# Exercise brief:
The result should be a faithful copy of every entry below, with the pictures left out.

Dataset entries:
Start of Block
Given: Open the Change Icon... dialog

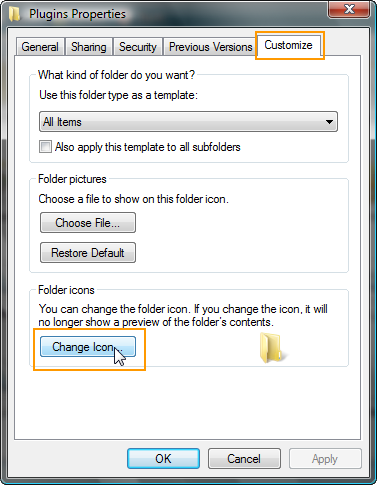Looking at the screenshot, I should point(88,347).
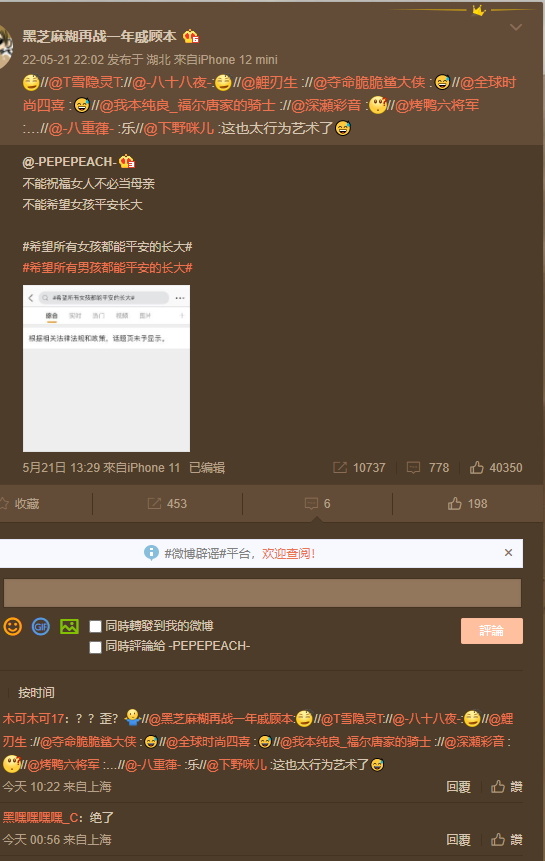Image resolution: width=545 pixels, height=861 pixels.
Task: Tick 同時評論給 -PEPEPEACH- checkbox
Action: (95, 647)
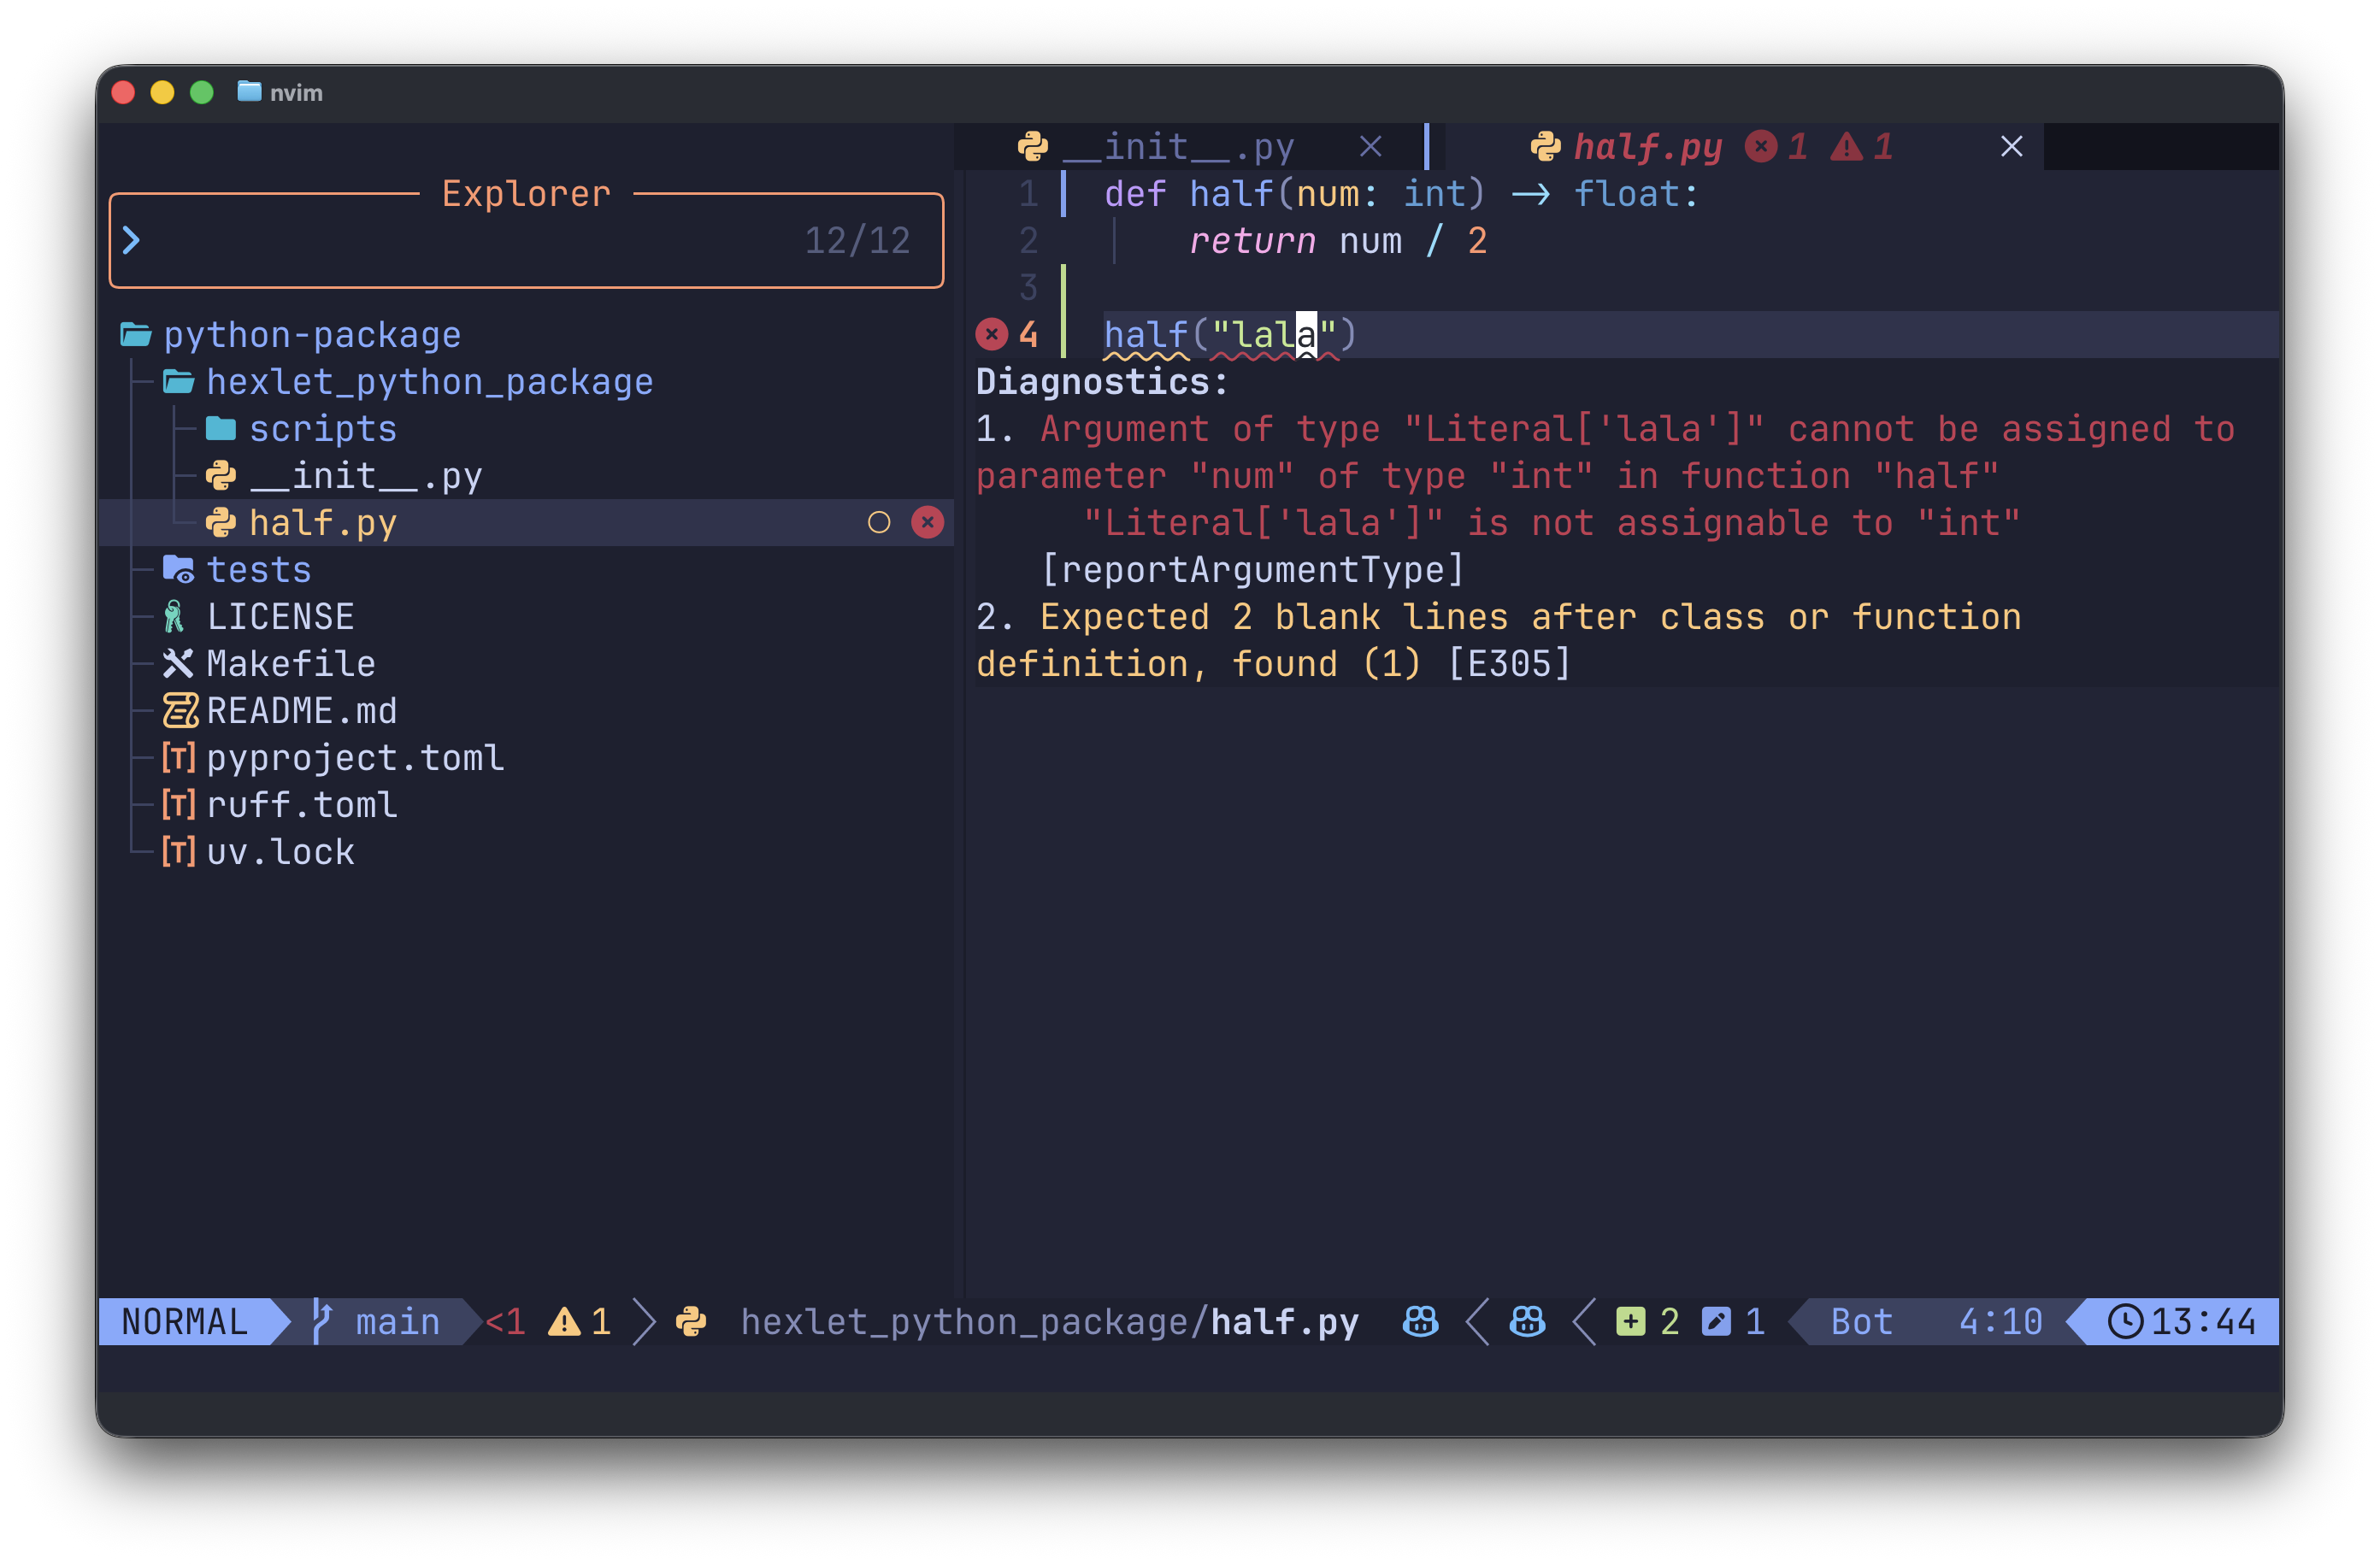Close the half.py tab

pyautogui.click(x=2011, y=147)
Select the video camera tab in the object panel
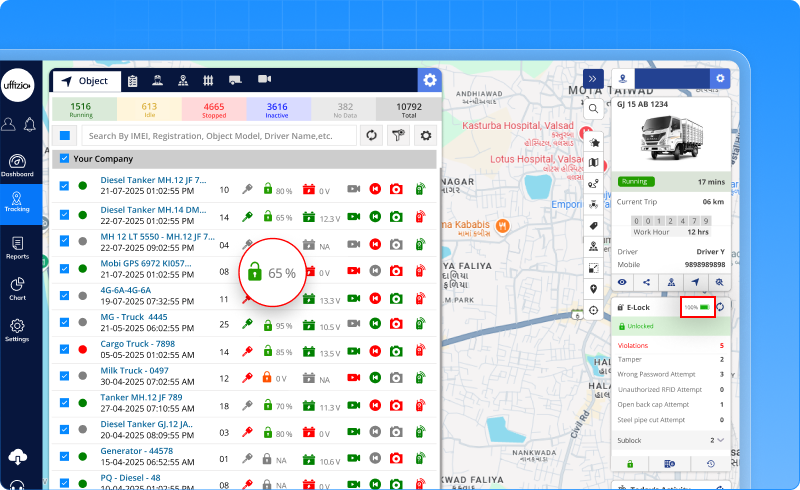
End of Block
# Your response:
Given: Open the Change Icon... dialog

Looking at the screenshot, I should point(88,347).
Image resolution: width=545 pixels, height=861 pixels.
Task: Tick 同時評論給 -PEPEPEACH- checkbox
Action: (95, 647)
Close the half.py tab

pyautogui.click(x=2011, y=147)
Select the video camera tab in the object panel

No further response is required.